§ **Passage provided**
▬▬▬▬▬▬▬▬▬▬

I am rather cynical about most articles I read on Horizon Scanning and business continuity so I quite understand if you regard this article in a similar way. However, having written recently about the transformative power of technology and how this is accelerating (see earlier blog titled Thinking Ahead), we started to think about what this means in terms of new risks.
So, just to get you thinking, here are 3 developing risks:
- Self-drive cars are already being actively tested and are being driven on our roads. I wonder if anyone has considered the possibilities from the point of view of a terrorist? Take one “Google Car” and ask it to transport your suitcase full of explosives to Canary Wharf and wait for someone. Of course the someone does not come and the remotely transported bomb explodes. I am sure that you can think of many variations on this theme.
- Drones can be used for peaceful purposes such as delivering goods in remote areas. However these could also be asked to carry explosives or smuggle drugs. Indeed, it does not take much imagination to envisage flying a small drone into a high office window where it explodes to kill its target.
- Space weather has received a great deal of coverage recently. How about space junk? The early space exploration has left a great deal of material orbiting the Earth where it occasionally causes problems, such as when an operational US satellite collided with an older and defunct Russian unit. The prospect of losing key weather satellites which provide the early warning for Hurricanes and other severe weather is not trivial, any more than losing communications or GPS satellites. We on the ground increasingly rely on the services provided from space and it would be disappointing indeed to lose such services owing to a collision with space junk.
Risks continue to evolve and whilst these new issues present themselves, we should remember that other risks decline too. As technological change accelerates the real challenge is to direct our attention to the risks that can really threaten our business and to distinguish these signals from the increasing amount of noise.

▬▬▬▬▬▬▬▬▬▬

§ **Data excerpt**
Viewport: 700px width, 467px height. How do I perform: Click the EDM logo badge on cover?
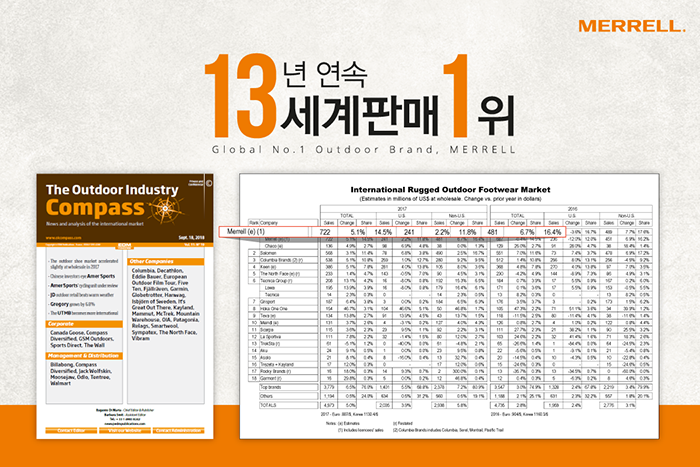125,246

▬▬▬▬▬▬▬▬▬▬

§ **Things to do**
(1) According to the article on developing risks, what collided with an older and defunct Russian unit?
(2) Decide whether each statement agrees with the article on developing risks, giving yes or no with the deciding words quoted from it: (a) Drones can serve peaceful purposes such as delivering goods in remote areas. (b) Self-drive cars have not yet been driven on roads. (c) Other risks decline as well as new ones appearing.
The material above comes from a separate source, not from the article on developing risks.

§ **Answers to the problems**
(1) An operational US satellite.

(2)
(a) Yes: "Drones can be used for peaceful purposes such as delivering goods in remote areas."
(b) No: "Self-drive cars are already being actively tested and are being driven on our roads."
(c) Yes: "we should remember that other risks decline too."